The initial angular momentum, L1, is given by the moment of inertia (I) multiplied by the initial angular speed (ω1):
L1 = I * ω1
The final angular momentum, L2, can be calculated using the moment of inertia for the space station with 100 fewer people (since they moved to the center) and the final angular speed (ω2):
L2 = (I - (100 * m * r^2)) * ω2
Where:
- m is the mass of each inhabitant (65.0 kg)
- r is the radius of the space station (105 m)

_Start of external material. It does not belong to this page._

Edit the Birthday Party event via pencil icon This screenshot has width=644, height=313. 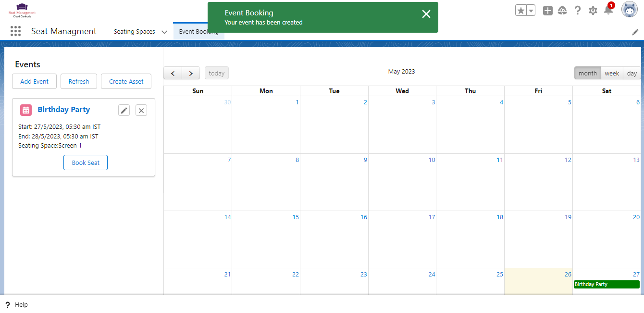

Since angular momentum is conserved, we can equate L1 and L2:
I * ω1 = (I - (100 * m * r^2)) * ω2
Now, let's solve for the final angular speed (ω2):
ω2 = (I * ω1) / (I - (100 * m * r^2))
Substituting the given values:
- I = 5.09 * 10^8 kg·m^2
- ω1 = acceleration due to gravity (1g = 9.8 m/s^2)
- m = 65.0 kg
- r = 105 m
ω2 = (5.09 * 10^8 * 9.8) / (5.09 * 10^8 - (100 * 65.0 * 105^2))
ω2 ≈ 6.65 rad/s
Now, the acceleration at the rim can be calculated by multiplying the final angular speed (ω2) with the radius (r):
acceleration = ω2^2 * r
acceleration = (6.65)^2 * 105
acceleration ≈ 4,365 m/s^2
Therefore, the managers remaining at the rim experience an acceleration of approximately 4,365 m/s^2.